Tarefas a realizar ->
1. No texto sobre o sacerdote que trabalhou como operário, durante quanto tempo foi ele dirigente do Sindicato dos Metalúrgicos do Sul?
2. Prossiga o texto sobre o sacerdote operário e os mineiros do Pejão a partir da última frase apresentada.
━━━ Texto fornecido
A “primeira consciência da classe operária” nasceu ao ver “os olhos vermelhos e as caras negras dos homens que, todos os dias, trabalhavam nas Minas do Pejão”. Anos mais tarde, quando, por opção religiosa, se juntou aos operários e trabalhou nos batoleiros do Tejo e foi fresador mecânico numa empresa metalúrgica de Setúbal, continuava a recordar os mineiros da sua terra.
Agora, nos 50 anos do primeiro 1.º de Maio, entende que é altura de “revisitar, redescobrir e recordar” os desafios do trabalho e da dignidade humana. “Voltamos a ter salários que não permitem sair da pobreza e há uma desqualificação progressiva da vida dos trabalhadores”, disse o sacerdote que foi, durante quase dez anos, dirigente do Sindicato dos Metalúrgicos do Sul.
━━━━━━
━━━ Excertos de dados
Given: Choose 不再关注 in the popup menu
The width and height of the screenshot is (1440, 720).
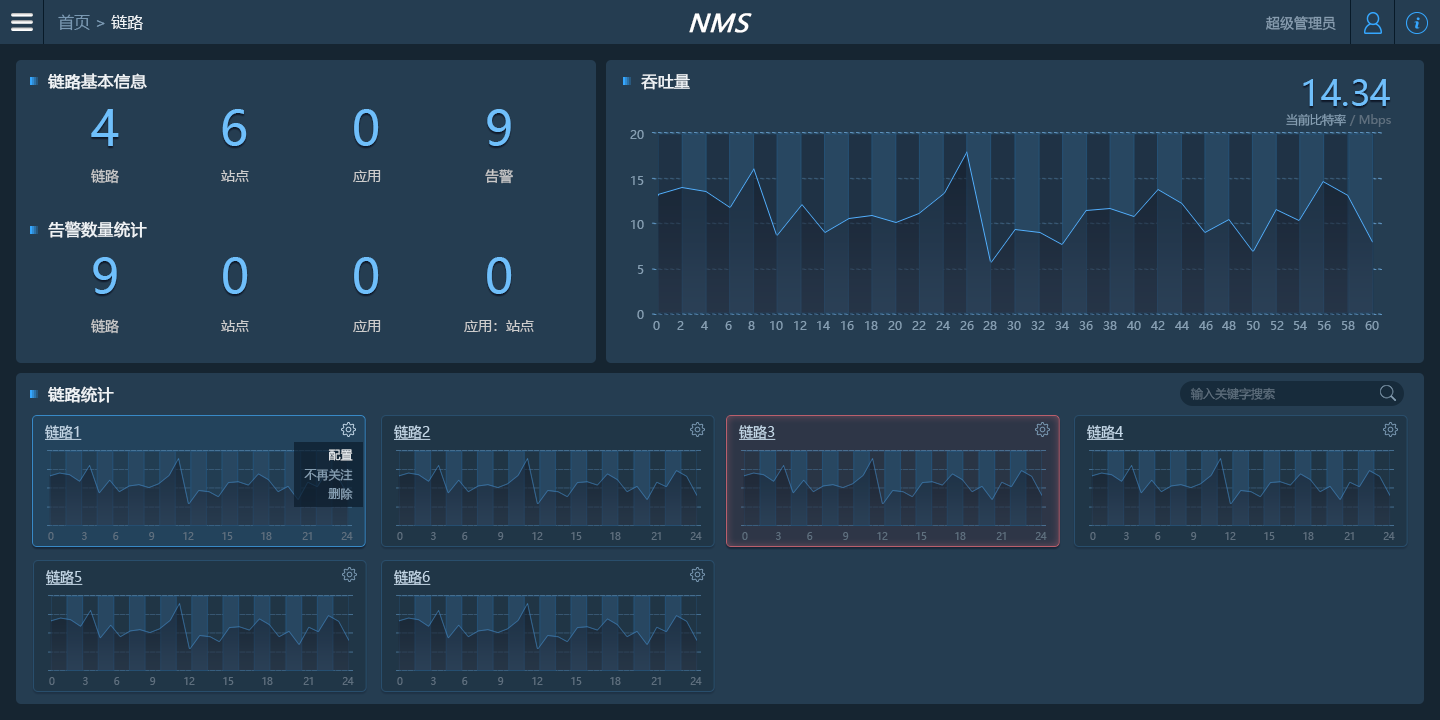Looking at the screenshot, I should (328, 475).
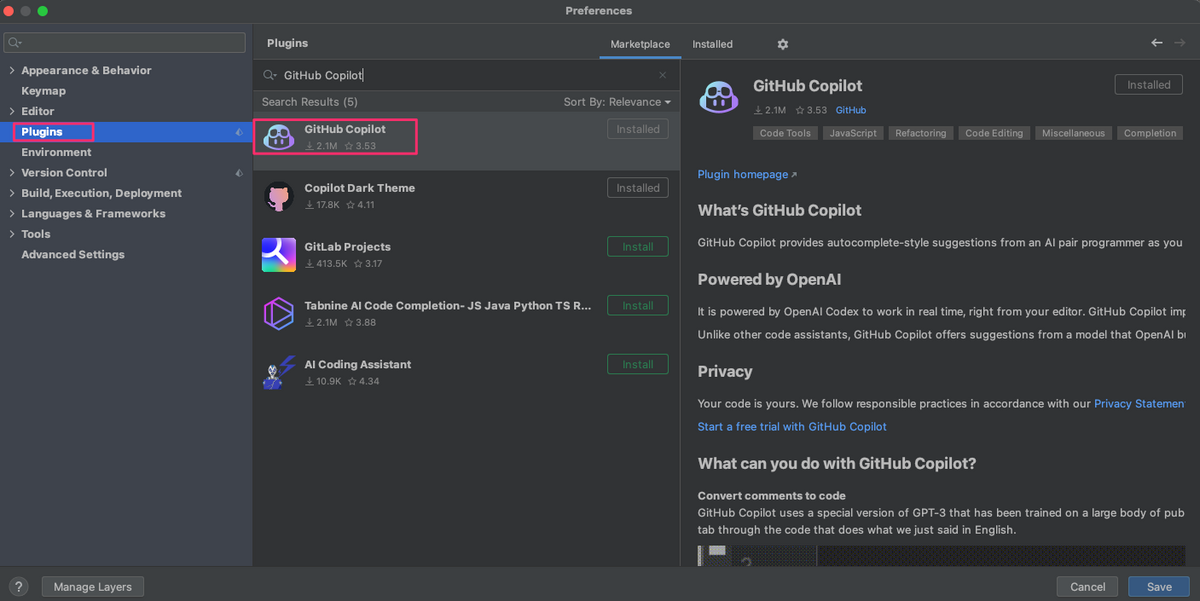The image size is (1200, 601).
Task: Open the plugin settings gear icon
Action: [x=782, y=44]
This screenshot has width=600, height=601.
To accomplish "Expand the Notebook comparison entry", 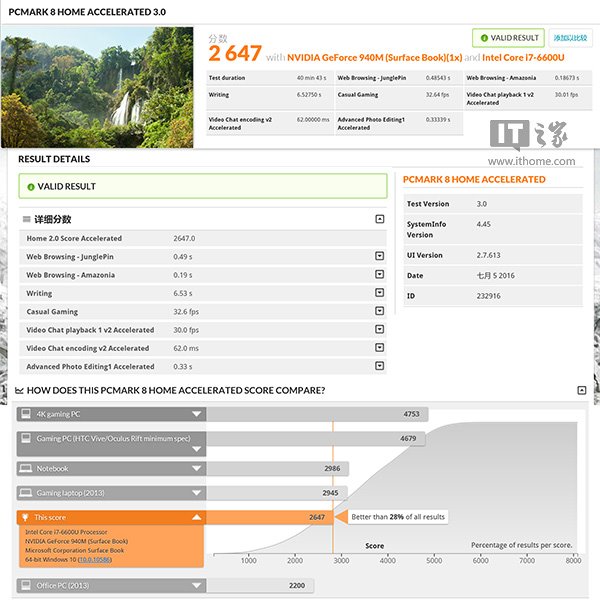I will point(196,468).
━━━━━━
━━━ Excertos de dados
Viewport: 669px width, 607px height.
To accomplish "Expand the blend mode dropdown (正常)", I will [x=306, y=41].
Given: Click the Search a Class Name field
━━━━━━
━━━ Excertos de dados
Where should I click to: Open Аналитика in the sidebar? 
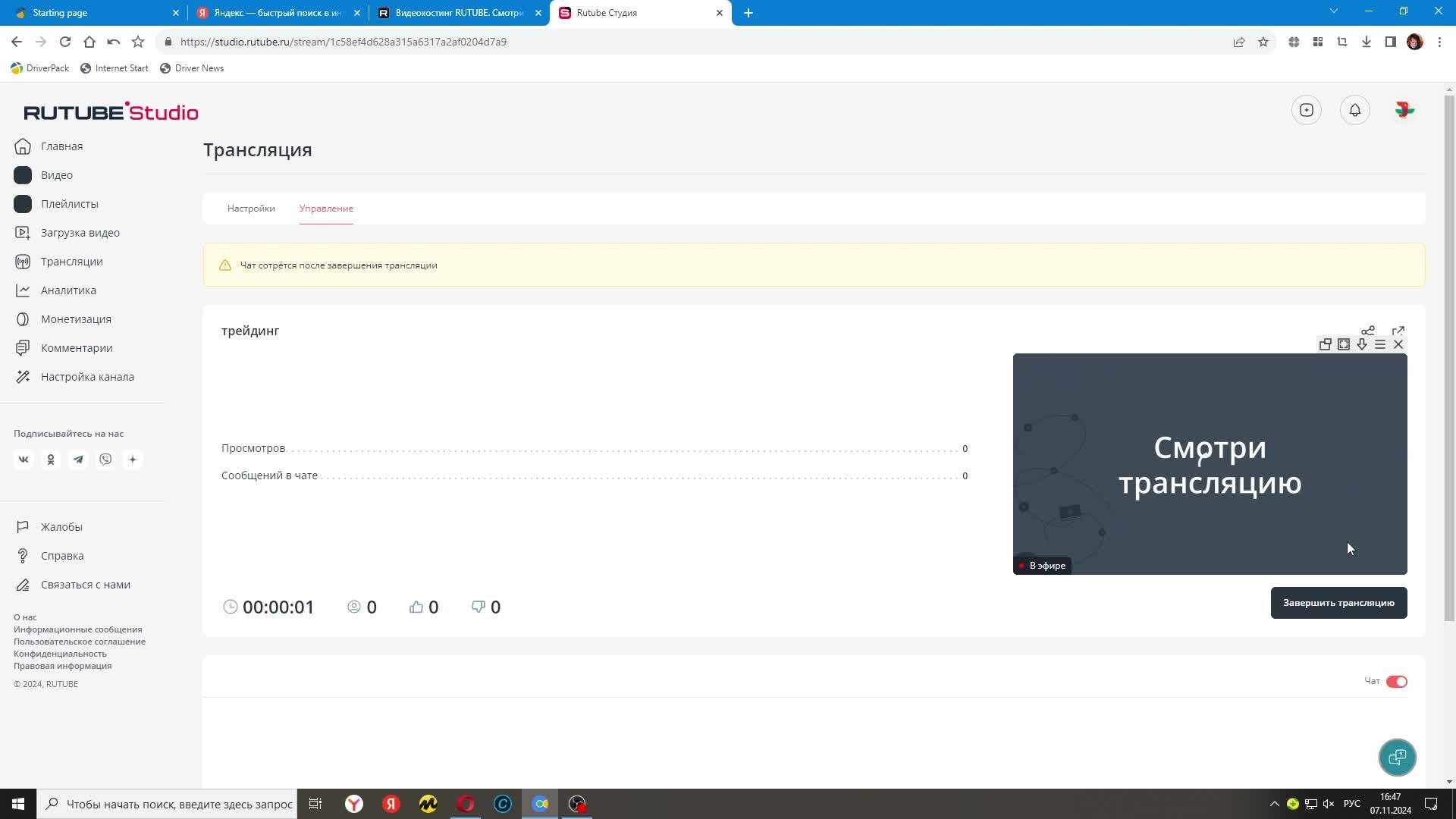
━━━━━━
Resultados por tarefa ->
1. Durante quase dez anos.

2.
“Há realidades que continuam a ser extremamente problemáticas, apelativas, interpeladoras, à sociedade no seu conjunto, aos governantes, aos trabalhadores e à Igreja e a Igreja tem que saber ler a realidade e aproximar-se dos que mais precisam”, afirmou o homem que, nas empresas onde trabalhou, era conhecido como “o Constantino” ou “o Alves”.
Amigo de D. Manuel Martins, o primeiro Bispo de Setúbal, recorda os encontros que teve com o “bispo vermelho” onde lhe entregava listas “com os nomes das empresas de todo o Distrito de Setúbal que tinham salários em atraso ou que iam despedir pessoas” para que D. Manuel “intercedesse”.
"A Igreja tem, necessariamente, que se voltar para os pobres e deixar de fingir que está tudo bem", finalizou.